_Article_:
-- BEGIN --

The most important and widely used refinery process for
converting heavy oils into more valuable gasoline and lighter products is
fluid
catalytic cracking, "FCC". FCC converts heavy feeds, primarily gas oils, into
lighter products by catalytically cracking larger molecules into smaller
molecules. FCC catalysts, having a powder consistency, circulate between a
cracking reactor and a catalyst regenerator. Hydrocarbon feedstock contacts
hot
regenerated catalyst in the cracking reactor where it vaporizes and cracks at
temperatures from about 420°C to about 590°C. The cracking
reaction causes
combustible carbonaceous hydrocarbons, or coke, to deposit on the catalyst
particles, thereby resulting in deactivation of the catalyst. The cracked
products
are separated from the coked catalyst. The coked catalyst is stripped of
volatiles,
typically with steam, in a stripping zone. The shipped catalyst is then sent
to a
regenerator where it is regenerated by burning coke from the catalyst with an
oxygen containing gas, preferably air. During regeneration, the catalyst is
heated
to relatively high temperatures and is recycled to the reactor where it
contacts
and cracks fresh feedstock. CO-containing flue gas formed by burning coke in
the regenerator may be treated for removal of particulates and for conversion
of
carbon monoxide, after which the flue gas is normally discharged into the
atmosphere.

-- END --

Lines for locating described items
-- BEGIN --

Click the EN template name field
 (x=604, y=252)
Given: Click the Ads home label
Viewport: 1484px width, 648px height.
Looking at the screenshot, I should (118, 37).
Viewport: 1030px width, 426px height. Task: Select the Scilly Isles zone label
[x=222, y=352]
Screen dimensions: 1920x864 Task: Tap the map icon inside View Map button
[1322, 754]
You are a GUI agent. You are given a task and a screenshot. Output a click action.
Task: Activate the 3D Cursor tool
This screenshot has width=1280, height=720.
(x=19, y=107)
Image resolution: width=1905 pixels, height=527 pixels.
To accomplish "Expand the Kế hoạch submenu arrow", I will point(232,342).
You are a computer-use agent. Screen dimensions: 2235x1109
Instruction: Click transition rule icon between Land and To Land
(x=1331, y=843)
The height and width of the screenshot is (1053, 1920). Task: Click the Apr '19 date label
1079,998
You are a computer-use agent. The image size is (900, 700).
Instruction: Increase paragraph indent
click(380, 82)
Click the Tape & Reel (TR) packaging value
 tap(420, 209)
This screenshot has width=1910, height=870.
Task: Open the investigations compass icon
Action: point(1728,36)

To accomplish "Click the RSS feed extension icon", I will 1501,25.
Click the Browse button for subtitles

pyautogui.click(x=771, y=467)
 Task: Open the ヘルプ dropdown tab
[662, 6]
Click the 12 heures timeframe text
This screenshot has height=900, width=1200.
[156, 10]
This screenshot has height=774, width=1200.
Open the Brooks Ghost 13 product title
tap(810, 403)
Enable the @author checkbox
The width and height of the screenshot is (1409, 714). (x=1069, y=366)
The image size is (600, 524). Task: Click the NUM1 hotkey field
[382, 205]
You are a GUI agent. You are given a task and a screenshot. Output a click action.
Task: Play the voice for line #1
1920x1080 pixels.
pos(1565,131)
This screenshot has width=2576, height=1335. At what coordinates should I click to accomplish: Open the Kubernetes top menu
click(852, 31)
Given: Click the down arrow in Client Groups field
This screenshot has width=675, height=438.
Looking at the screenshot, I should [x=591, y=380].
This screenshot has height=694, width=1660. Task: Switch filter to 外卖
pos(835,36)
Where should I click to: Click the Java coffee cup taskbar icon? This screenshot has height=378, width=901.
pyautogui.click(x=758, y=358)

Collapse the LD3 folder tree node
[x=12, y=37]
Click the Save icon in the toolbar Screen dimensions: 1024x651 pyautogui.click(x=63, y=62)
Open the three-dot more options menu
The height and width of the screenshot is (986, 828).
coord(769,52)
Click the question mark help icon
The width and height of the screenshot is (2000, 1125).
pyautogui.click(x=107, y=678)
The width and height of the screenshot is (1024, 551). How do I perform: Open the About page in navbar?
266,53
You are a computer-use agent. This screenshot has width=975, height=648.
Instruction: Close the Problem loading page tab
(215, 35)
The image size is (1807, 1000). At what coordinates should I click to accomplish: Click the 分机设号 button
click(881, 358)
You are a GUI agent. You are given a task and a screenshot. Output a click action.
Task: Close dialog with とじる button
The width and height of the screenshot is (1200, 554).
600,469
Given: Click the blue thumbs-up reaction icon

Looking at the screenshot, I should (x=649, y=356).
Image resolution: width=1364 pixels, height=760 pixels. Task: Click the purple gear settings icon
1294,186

-- END --

_What you need to do_: In the text on fluid catalytic cracking, what temperature range does the feedstock crack at in the reactor?

_Complete answer_: From about 420°C to about 590°C.